Subió a sentarse junto a ella.
—¿Por qué tengo la impresión de que hoy las circunstancias conspiran en vuestra contra?
Levantó la mirada pesarosa.
—En cuanto vi el escarabajo supe que esta mañana no tenía que haber salido de la cama. —¿Escarabajo?
—Aja —asintió—. Un escarabajo ciervo, negro y enorme, estaba en la lechera nadando para salvar su vida. Son un signo de mal augurio, ya sabéis.
—No lo sabía —se apoyó amigablemente en el muro junto a ella—. ¿Se han marchado sin esperaros?
Miranda volvió a asentir.
—Sabía que no podían desaprovechar la marea, pero no me di cuenta del tiempo que había empleado en perseguir a Chip —volvió a dirigir la mirada hacia el agua.
Gareth también miró más allá del puerto, sin pronunciar palabra por un instante, consciente de la presencia de ella a su lado y del placer de su proximidad.
—¿Qué pensáis hacer? —preguntó finalmente.
—Tendré que esperar a la próxima embarcación que se dirija a Calais —dijo—. Pero esta mañana le di a Bert el dinero que gané con mi actuación, así que no tengo nada. Tendré que ganarme el pasaje, pero ¿cómo podré trabajar en esta ciudad después del jaleo que se ha armado?
Los ojos de Gareth se quedaron fijos en el horizonte, contemplando cómo el sol se hundía lentamente. Se dio cuenta de que lo que había sentido anteriormente no era aprensión, sino entusiasmo. El entusiasmo que provoca la aparición de una solución completamente inesperada, así que preguntó simulando indiferencia:
—¿Os interesaría oír una proposición?
Ella levantó la vista hacia él, y sus ojos azules se tornaron recelosos. Pero él la miraba tranquilo, con una sonrisa esbozada en el rostro relajado.
—¿Una proposición? ¿Qué clase de proposición?
—¿Habéis cenado?
—¿Cómo iba a cenar? —contestó de modo un poco brusco—. Ya os he dicho que no tengo dinero —había pasado mucho tiempo desde que rompió su ayuno al amanecer. La troupe necesitaba una última actuación antes de zarpar con la marea de la tarde, así que se habían ido sin comer a mediodía, y ella estaba hambrienta. Pero en su situación, sin cobijo ni dinero, parecía inevitable que pasase la noche con el estómago vacío.
—Entonces, ¿querríais compartir mi cena? —levantó las cejas inquisitivamente.
—¿A cambio de qué? —paseó la lengua por sus labios resecos y lo miró ansiosa, esperando una respuesta.

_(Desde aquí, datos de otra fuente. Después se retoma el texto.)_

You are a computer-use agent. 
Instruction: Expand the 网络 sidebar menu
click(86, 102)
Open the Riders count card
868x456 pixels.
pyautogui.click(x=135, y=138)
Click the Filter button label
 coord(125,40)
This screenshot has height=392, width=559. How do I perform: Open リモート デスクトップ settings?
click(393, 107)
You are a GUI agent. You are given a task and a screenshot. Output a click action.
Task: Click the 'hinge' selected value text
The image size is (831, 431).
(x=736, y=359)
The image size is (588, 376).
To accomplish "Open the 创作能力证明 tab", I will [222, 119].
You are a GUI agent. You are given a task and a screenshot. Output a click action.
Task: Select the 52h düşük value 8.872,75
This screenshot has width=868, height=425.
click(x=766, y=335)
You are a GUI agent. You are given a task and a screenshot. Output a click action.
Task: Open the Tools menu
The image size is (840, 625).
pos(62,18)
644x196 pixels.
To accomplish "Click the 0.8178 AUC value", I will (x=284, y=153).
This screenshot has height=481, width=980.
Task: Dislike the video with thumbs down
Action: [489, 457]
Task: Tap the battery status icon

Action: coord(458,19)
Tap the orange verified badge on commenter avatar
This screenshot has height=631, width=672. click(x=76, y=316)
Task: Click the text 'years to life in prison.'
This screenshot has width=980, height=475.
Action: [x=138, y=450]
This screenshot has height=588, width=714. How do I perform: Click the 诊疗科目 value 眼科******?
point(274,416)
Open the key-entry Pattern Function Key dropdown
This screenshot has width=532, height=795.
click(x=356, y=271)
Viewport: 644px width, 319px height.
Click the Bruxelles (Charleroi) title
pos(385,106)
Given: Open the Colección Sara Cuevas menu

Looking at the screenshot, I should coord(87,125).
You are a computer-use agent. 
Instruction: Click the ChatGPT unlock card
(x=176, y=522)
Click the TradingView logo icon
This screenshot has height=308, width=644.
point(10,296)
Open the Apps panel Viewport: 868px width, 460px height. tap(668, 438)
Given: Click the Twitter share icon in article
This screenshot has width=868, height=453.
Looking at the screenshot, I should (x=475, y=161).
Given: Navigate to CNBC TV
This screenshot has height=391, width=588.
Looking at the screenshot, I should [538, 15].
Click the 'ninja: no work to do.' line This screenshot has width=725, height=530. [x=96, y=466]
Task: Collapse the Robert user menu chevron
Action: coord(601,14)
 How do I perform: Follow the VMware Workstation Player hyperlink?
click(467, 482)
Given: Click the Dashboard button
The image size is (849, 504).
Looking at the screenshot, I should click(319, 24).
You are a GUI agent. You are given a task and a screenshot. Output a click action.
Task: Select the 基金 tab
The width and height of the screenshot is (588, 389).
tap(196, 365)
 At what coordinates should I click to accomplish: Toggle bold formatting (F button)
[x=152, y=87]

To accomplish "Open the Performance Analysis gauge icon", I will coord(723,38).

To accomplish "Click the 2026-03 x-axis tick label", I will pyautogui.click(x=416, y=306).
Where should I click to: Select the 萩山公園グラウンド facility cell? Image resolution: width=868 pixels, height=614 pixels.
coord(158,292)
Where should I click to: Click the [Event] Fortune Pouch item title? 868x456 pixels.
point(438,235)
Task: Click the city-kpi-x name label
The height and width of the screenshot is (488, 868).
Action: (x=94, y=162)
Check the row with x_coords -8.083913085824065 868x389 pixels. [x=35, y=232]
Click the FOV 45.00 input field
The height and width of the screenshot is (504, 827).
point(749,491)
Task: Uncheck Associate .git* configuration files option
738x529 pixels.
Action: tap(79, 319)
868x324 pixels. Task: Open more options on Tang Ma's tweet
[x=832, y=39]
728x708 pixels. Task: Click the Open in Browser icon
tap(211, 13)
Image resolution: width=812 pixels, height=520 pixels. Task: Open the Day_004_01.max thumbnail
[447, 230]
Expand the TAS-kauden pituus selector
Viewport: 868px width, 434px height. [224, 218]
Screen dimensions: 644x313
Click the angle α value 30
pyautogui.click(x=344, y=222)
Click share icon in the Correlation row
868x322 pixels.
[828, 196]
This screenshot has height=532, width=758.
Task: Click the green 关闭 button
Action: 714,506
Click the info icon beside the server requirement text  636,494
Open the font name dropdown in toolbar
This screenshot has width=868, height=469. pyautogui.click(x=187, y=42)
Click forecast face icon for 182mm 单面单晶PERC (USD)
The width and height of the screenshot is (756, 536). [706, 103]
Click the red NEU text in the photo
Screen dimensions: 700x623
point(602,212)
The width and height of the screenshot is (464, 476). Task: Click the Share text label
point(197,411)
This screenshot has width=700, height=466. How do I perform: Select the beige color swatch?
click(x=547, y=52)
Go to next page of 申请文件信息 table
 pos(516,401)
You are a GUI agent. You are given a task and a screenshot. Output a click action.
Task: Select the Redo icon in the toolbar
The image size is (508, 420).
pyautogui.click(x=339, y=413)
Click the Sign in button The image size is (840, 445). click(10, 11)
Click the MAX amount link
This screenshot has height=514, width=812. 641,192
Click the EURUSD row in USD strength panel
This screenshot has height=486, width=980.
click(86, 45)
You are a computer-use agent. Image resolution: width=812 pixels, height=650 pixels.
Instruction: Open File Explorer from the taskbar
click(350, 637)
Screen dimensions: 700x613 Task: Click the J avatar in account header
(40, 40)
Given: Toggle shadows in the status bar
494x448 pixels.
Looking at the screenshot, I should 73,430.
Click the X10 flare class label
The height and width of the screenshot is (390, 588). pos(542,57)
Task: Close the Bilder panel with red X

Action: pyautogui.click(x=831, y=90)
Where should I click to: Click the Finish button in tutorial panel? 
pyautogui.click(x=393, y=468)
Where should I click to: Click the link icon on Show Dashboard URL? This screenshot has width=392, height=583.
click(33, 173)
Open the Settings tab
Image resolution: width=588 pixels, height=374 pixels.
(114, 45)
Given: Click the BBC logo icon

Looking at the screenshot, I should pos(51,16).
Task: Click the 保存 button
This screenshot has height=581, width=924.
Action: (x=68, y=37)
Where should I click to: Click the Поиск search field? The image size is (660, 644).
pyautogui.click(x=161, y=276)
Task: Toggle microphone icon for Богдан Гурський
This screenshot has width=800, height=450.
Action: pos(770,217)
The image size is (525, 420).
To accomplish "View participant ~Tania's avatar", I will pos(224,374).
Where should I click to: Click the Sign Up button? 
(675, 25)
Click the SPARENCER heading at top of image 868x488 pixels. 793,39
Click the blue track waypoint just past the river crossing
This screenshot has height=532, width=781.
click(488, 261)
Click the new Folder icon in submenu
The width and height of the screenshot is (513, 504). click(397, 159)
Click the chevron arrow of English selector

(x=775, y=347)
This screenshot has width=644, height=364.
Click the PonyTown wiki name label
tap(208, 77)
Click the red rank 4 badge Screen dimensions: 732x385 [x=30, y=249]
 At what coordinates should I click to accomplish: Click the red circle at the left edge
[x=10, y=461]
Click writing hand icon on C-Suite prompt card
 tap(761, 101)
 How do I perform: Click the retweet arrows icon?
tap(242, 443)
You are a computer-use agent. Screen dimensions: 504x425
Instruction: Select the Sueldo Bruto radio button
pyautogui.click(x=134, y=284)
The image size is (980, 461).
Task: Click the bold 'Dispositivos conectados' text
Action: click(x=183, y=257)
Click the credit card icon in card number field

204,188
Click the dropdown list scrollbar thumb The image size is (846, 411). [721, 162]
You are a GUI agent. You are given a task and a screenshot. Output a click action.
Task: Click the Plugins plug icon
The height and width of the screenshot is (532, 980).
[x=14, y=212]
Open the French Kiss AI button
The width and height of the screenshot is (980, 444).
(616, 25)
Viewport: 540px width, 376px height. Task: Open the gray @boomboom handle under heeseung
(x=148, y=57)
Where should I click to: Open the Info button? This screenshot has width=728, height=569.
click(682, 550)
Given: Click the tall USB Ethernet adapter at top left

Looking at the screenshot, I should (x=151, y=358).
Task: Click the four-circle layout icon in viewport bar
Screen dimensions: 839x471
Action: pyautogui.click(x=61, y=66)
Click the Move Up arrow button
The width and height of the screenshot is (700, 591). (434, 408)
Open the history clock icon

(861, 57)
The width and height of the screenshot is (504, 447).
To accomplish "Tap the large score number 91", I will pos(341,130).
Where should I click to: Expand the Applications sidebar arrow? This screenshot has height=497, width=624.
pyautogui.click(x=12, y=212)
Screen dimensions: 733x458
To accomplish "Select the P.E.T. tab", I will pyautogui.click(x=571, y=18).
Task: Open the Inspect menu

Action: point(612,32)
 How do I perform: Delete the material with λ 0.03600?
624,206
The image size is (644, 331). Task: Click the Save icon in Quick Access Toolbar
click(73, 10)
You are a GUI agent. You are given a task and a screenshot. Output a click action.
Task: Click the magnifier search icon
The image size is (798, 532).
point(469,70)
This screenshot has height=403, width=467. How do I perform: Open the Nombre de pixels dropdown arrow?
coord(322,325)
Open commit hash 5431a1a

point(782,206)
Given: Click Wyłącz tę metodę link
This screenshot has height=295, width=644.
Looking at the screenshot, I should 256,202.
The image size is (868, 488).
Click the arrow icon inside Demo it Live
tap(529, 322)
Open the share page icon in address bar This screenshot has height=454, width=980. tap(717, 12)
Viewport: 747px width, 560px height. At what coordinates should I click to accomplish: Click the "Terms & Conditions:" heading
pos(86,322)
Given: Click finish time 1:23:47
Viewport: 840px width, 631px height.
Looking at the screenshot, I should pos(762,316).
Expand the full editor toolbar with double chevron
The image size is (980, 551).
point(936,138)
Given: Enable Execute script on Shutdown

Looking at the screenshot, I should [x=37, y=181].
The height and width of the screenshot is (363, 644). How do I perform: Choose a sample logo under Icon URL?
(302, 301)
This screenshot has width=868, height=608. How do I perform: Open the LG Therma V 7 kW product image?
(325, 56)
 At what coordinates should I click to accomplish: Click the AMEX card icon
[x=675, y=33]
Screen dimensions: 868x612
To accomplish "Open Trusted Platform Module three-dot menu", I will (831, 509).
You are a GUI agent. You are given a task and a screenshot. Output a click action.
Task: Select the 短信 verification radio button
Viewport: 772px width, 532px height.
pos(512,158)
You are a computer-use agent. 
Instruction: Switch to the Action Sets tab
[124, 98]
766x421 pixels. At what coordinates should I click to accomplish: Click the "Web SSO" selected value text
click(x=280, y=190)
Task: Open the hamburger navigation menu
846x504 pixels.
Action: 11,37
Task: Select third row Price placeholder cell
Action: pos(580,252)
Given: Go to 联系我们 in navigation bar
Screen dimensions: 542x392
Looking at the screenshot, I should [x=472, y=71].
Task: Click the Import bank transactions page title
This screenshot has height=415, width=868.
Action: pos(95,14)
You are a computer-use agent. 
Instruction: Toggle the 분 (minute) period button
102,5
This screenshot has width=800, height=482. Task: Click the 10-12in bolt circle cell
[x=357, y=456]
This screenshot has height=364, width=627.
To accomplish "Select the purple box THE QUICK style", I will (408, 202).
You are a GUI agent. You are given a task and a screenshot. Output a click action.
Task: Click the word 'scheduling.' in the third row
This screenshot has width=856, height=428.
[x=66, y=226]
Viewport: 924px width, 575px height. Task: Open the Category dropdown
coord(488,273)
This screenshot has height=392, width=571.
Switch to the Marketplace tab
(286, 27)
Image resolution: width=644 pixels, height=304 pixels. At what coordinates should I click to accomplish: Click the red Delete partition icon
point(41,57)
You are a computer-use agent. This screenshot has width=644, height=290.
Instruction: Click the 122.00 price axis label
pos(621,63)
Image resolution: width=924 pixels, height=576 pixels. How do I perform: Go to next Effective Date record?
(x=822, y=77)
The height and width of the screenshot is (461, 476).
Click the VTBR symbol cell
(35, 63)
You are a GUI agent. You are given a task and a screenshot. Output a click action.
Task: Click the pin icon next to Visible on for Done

Gareth observó que ella era consciente de que su situación no distaba de ser desastrosa. Veía que deseaba aceptar su oferta, pero su recelo le dijo mucho de ella. A pesar de vivir en las calles, o quizá a causa de ello, no pensaba rendirse a la misericordia de un extraño. Y no parecía dispuesta a utilizar su cuerpo como moneda de cambio, como solía ocurrir en las calles, si eso era lo que él esperaba en pago por la comida.
—Tengo que haceros una proposición. Me gustaría que lo hablásemos durante la comida. Eso es todo —sonrió con la esperanza de que ella lo interpretara como un signo de tranquilidad y luego, con el fin de permitirle tomar su propia decisión, se volvió, y empezó a caminar hacia la ciudad.
Miranda dudó durante un segundo, y luego se bajó del muro. El sentido común le decía que la comida sólo mejoraría su situación, e intuía que podía confiar en aquel noble. Chip saltó sobre su hombro y ambos siguieron al conde de camino a la posada.